— TASK REQUIREMENTS —
**A)** In the post on dependency injection frameworks below, recast the paragraph that begins "In almost all cases the new requirements" as a short bulleted list that keeps its main facts.
**B)** Continue the post on dependency injection frameworks below with the paragraph that would follow its fourth numbered point.

— PASSAGE FOR REVIEW —

This post is about Dependency Injection frameworks.  It's not a survey, but you can find a good one here.

No, I'm afraid this is more of a rant.  You see, I'm a big fan of DI, and there's a pattern showing up in many of the frameworks that I don't care for: the frameworks want to infect my objects with dependencies in order to support the framework itself.  

In almost all cases the new requirements take the form of attributes on types, members, and parameters to "assist" the IoC container.  For example, if I choose Unity, I'm expected to pepper [Dependency] attributes on my object members.  If I use Ninject I need similar attributes to control activation behavior of my object.  Castle has a similar attribute serving the same purpose, but its use is optional.

I'm not picking on these frameworks specifically, they're just the examples that came to mind first.  A framework that forces me to use attributes like these leaves a bad taste in my mouth.  Why?  Because I don't think my objects should need to know anything about the framework managing their dependents and dependencies.  I see it as a Bad Thing™ for several reasons:

  1. The code behind my object must now manage its main purpose and how it will participate in the IoC container.  This violates the Single Responsibility principle I'm working so hard to uphold by using DI in the first place;
  2. Forcing my code to reference a specific DI library ties my object to that library.  If I end up using the object in another injection context (e.g., during unit tests, in another DI framework, or in a non-DI client), I have to drag the DI framework along for the ride.  This seems fishy when my goal is to decrease unnecessary coupling and isolate dependencies;
  3. Using attributes ties the DI context to the object's type definition, when the proper place for this context is the IoC container configuration.  For example, a type may be used as a singleton in one context, but as transient or pooled in another;
  4. These attributes don't appear to be necessary.  There are cleaner ways to communicate things like injection points, such as the CLR type model itself - e.g., public members and parameters are injectable, private members are not.

— PROVIDED DATA —

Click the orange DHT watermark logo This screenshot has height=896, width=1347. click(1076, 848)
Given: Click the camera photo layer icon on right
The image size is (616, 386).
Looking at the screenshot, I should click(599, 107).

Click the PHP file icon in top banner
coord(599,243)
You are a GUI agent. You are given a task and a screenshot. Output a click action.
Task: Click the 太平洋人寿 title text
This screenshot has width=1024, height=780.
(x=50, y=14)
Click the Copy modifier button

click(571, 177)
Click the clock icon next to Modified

--

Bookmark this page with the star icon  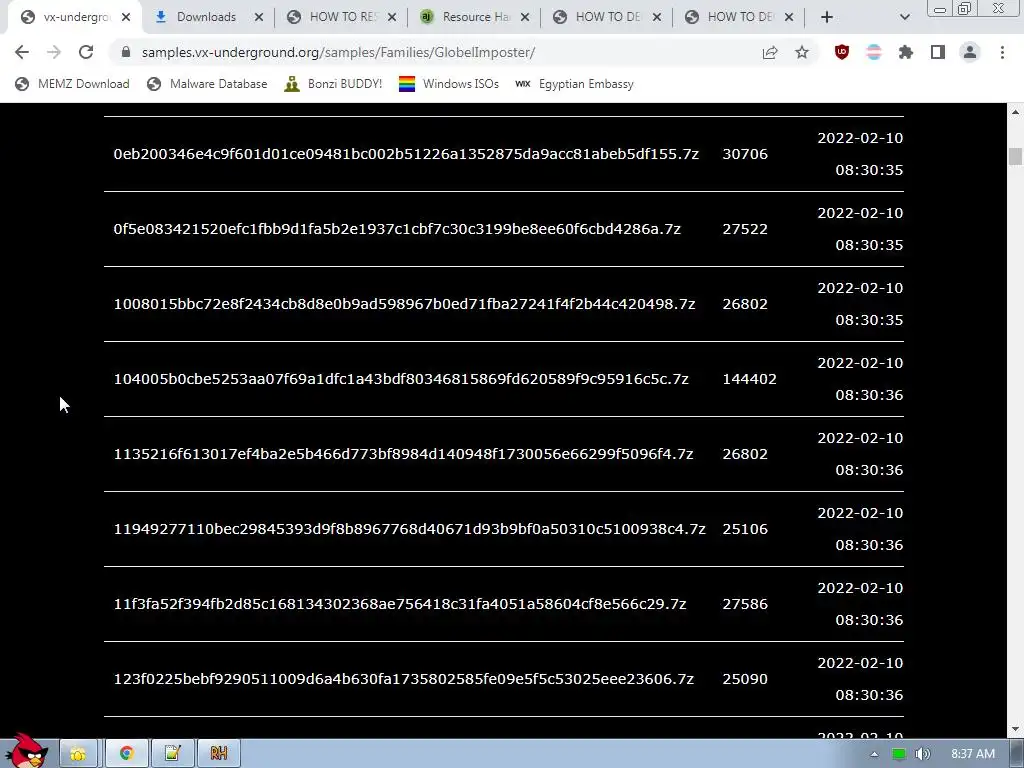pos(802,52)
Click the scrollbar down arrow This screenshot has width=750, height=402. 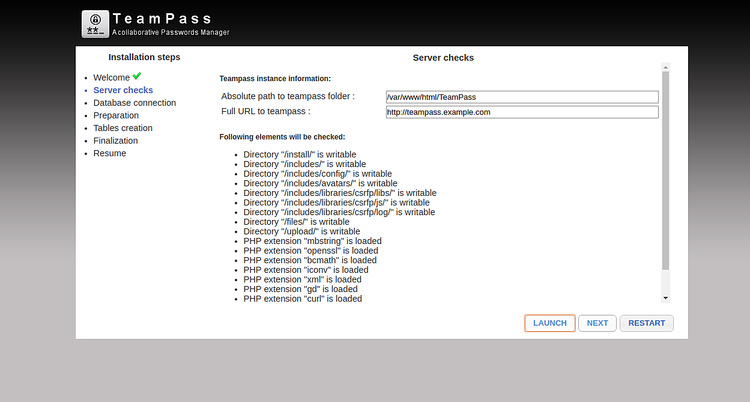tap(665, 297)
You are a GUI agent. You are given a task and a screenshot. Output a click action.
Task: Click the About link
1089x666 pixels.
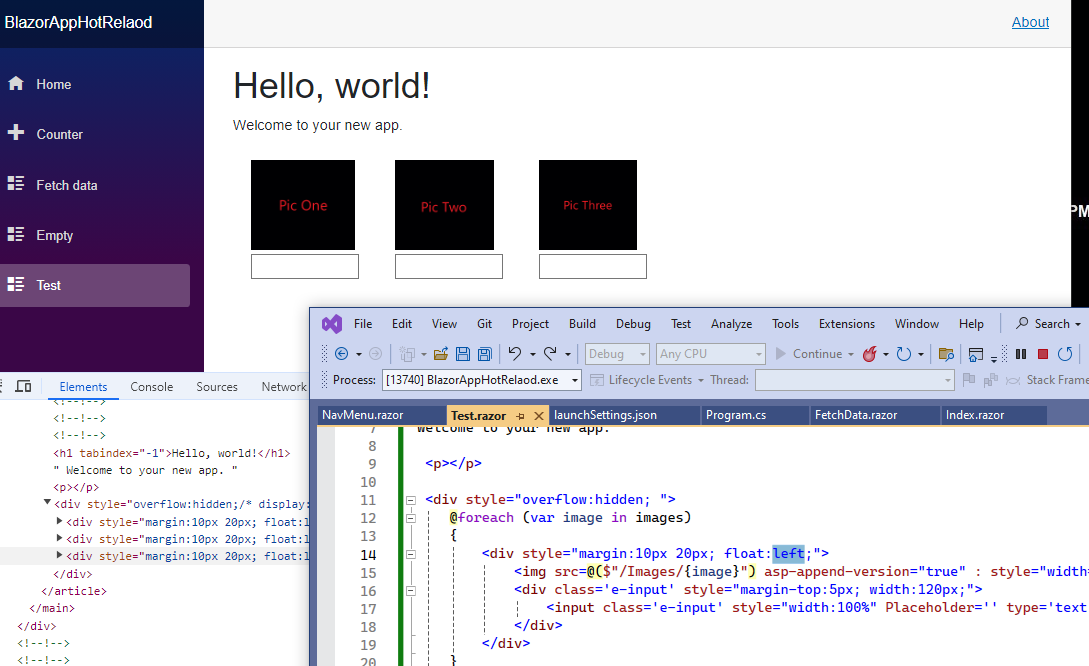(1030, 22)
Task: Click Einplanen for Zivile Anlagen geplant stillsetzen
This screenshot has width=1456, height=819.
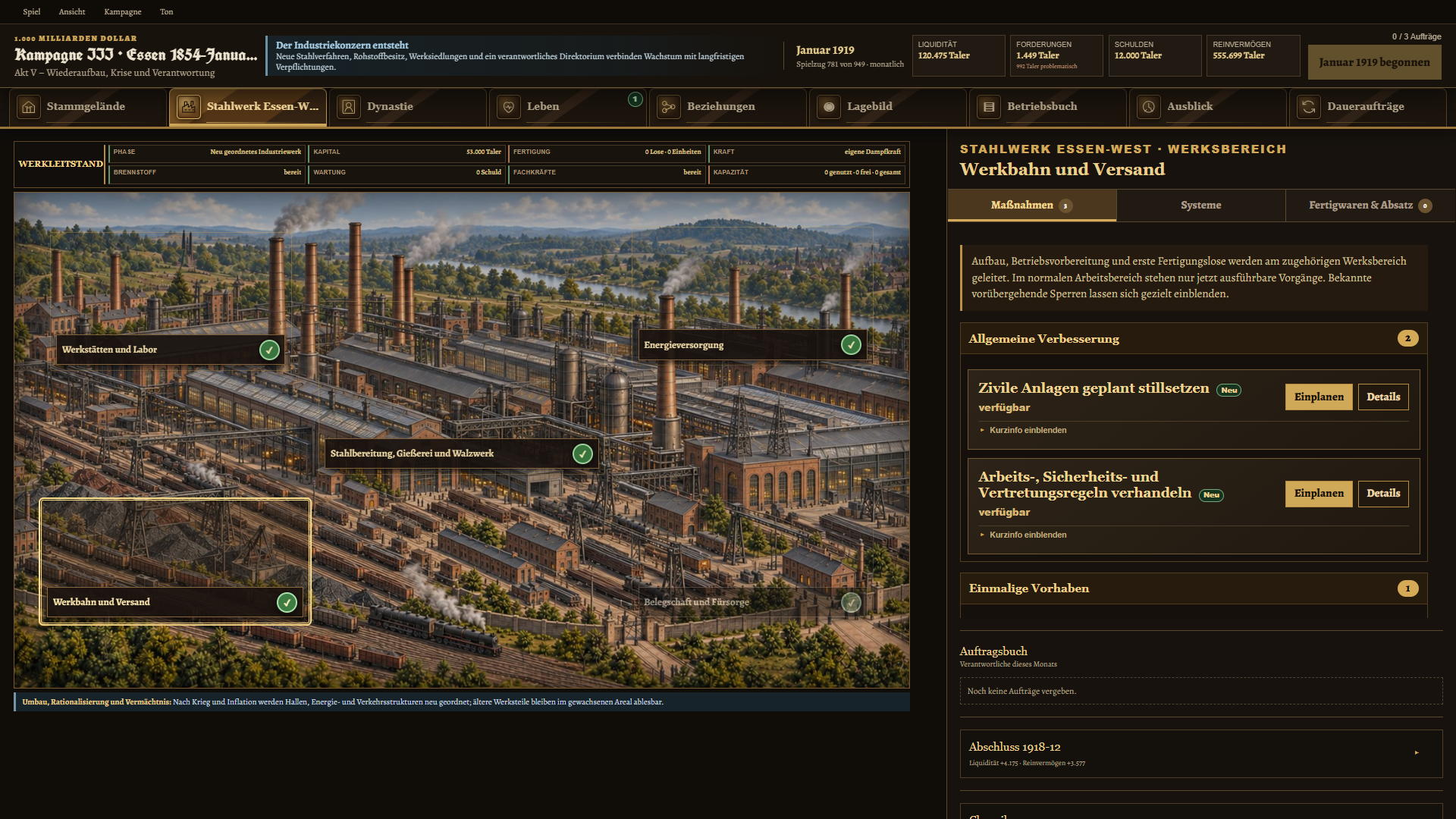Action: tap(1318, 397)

— ANSWERS TO EACH TASK —
**A)**
- Most frameworks impose new requirements as attributes on types, members, and parameters to help the IoC container.
- Unity expects [Dependency] attributes on object members.
- Ninject needs similar attributes to control how an object is activated.
- Castle has a similar attribute for the same purpose, but its use is optional.

**B)**
I want IoC to be a simple process of:

  1. Define types;
  2. Assemble them into a usable graph;
  3. There is nooooooooooooooooo step 3.

As I see it, the point of IoC is to get steps 1 and 2 to have as little to do with each other as possible.  When step 1 involves referencing the DI framework used in step 2 and decorating code, I hear a resounding "FAIL" in my head.

I've coined the phrase "dependency infection" to describe the proliferation of attributes and the addition of external dependencies mandated by some DI frameworks.  I plan to keep scoping out different IoC frameworks, but of late I keep coming back to Spring.NET and Castle and their complete acceptance of my bare naked and undecorated CLR objects.